A 1ª Câmara Cível do Tribunal de Justiça de Alagoas (TJ/AL) negou, por unanimidade de votos, a apelação impetrada pelo Banco Safra S/A, acusado de inserir indevidamente o nome da cliente, Creuza Santana de Lima, no Serviço de Proteção ao Crédito (SPC). A decisão ocorreu durante a sessão desta segunda-feira (31).

A apelante contesta a decisão do juízo de primeiro grau, que determinou o pagamento da quantia de vinte mil reais como indenização por danos morais. O banco alega ilegitimidade passiva, atribuindo a terceiros a responsabilidade da ação e afirmando não haver a comprovação do prejuízo mencionado pela apelada.

De acordo com o relator do processo, desembargador Tutmés Airan de Albuquerque Melo, o argumento de ilegitimidade passiva é improcedente, já que o instituto do mandato não pode autorizar nenhum orgão a agir de maneira inconsequente, sendo responsabilidade do apelante a verificação dos documentos enviados.

Quanto à redução da quantia indenizatória e a alegação de que não houve comprovação do prejuízo sofrido pela apelada, o desembargador ressalta que a manutenção indevida da inscrição do nome do devedor no cadastro de inadimplência gera automaticamente direito à indenização, sendo desnecessária a comprovação dos prejuízos sofridos.
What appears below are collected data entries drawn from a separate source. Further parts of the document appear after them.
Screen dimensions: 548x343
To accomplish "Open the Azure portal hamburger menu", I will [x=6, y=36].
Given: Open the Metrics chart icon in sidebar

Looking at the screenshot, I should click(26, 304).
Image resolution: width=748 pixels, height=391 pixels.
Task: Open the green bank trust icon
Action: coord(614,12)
“Não se sustenta o argumento do apelante de que a indenização por danos morais tenha apenas caráter compensatório. Ao lado da compensação dos prejuízos sofridos pela vítima, pode-se associar, ainda, tal expediente judicial de representação a uma medida pedagógica e inibitória. Para tanto, é preciso levar em consideração a capacidade econômica do causador do dano. Tendo-se em conta que o apelante é uma das mais fortes instituições financeiras no país, lucrando em 2008 mais de 800 milhões de reais, o que evidencia sua situação econômica avantajada em comparação à apelada”, finalizou.